For example, an employee may be unable to claim sickness, maternity, unemployment, or retirement benefits if the required number of posted contributions is not reflected.
2. Benefit amount
Even if the employee qualifies, the benefit amount may be lower if contributions are missing or underreported.
3. Loan eligibility
SSS salary loans and other member privileges may depend on posted contributions. Missing records may prevent the employee from obtaining a loan or may reduce the loanable amount.
4. Retirement implications
A long-term mismatch can reduce the employee’s credited years of service or contribution base, affecting retirement pension computation.
5. Proof of employment
SSS contribution history may also serve as supporting proof of employment, especially in labor disputes.
6. Employer accountability
A mismatch may reveal non-remittance, under-remittance, late remittance, false reporting, payroll irregularity, or failure to comply with statutory obligations.
IV. Common Causes of SSS Record Mismatch
SSS mismatches may arise from innocent clerical errors or deliberate employer noncompliance.
1. Wrong SSS number
The employer may have used an incorrect SSS number when reporting contributions. A single digit error can result in non-posting or posting to another member.
2. Name mismatch
The employee’s name in payroll records may not match the name in SSS records due to marriage, spelling errors, omitted middle name, suffixes, or inconsistent formatting.
3. Multiple SSS numbers
An employee may have more than one SSS number. Contributions may be posted separately, causing incomplete records under the employee’s main account.

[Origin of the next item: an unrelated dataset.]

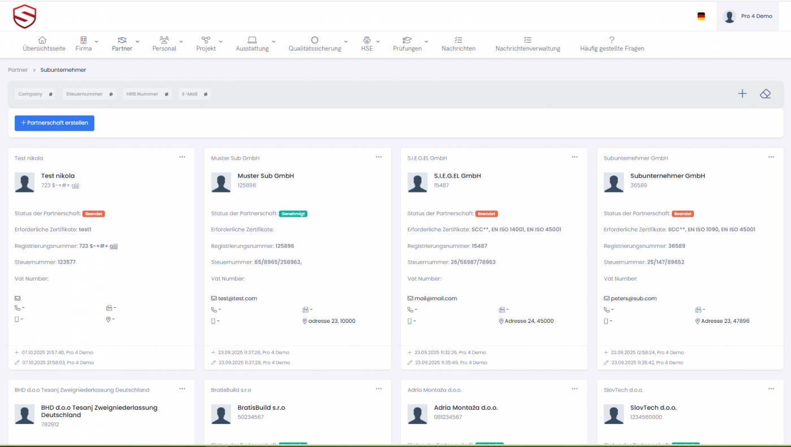
Task: Toggle the HRB Nummer filter chip
Action: point(147,94)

4. Employer failed to report the employee
An employer may deduct contributions but fail to properly report the employee as an employee-member.
5. Employer deducted but did not remit
This is one of the most serious situations. The payslip shows SSS deductions, but the employer did not pay the contributions to the SSS.
6. Employer remitted late
Late remittance may cause delayed posting. It may also expose the employer to penalties.
7. Employer underreported salary credit
The employer may have deducted based on one salary level but reported a lower compensation base to the SSS.
8. Payroll system error
Automated payroll systems may deduct contributions but fail to generate the correct remittance file.
9. Wrong applicable contribution table
The employer may have used an outdated or incorrect contribution schedule.
10. Misclassification of worker
A worker treated as an independent contractor may later claim employee status. If employee status is established, the employer may be required to account for statutory contributions.
11. Failure to update employee information
Changes in civil status, name, birthdate, employment status, or SSS registration details may create inconsistencies.
12. Payment posted but not allocated
The employer may have paid a lump sum to SSS, but the payment may not have been properly posted to individual employees due to reporting defects.
V. Legal Duties of the Employer
The employer’s duties are both payroll-related and statutory.
1. Duty to register and report employees
An employer must ensure that covered employees are properly reported for SSS coverage. Reporting must be accurate and timely.
2. Duty to deduct only lawful contributions
The employer may deduct the employee share of SSS contributions because the deduction is authorized by law. But the deduction must be correct.
The employer should not deduct amounts that are excessive, unauthorized, or inconsistent with the applicable salary credit.
3. Duty to remit contributions
The employer must remit both the employee share and employer share. The fact that the employee share was deducted does not excuse the employer from paying the employer share.
4. Duty to remit on time
Contributions must be remitted within the applicable deadline. Late remittance may result in penalties and may prejudice the employee.
5. Duty to keep records
The employer should maintain records of:
- payroll registers;
- payslips;
- contribution computations;
- SSS payment reference numbers;
- proof of payment;
- contribution collection lists;
- employee reporting forms;
- adjustment forms;
- correspondence with SSS; and
- correction requests.
6. Duty to correct reporting errors
If a mistake is discovered, the employer should assist in correcting the employee’s SSS record. The employer should not leave the employee to solve a payroll-created problem alone.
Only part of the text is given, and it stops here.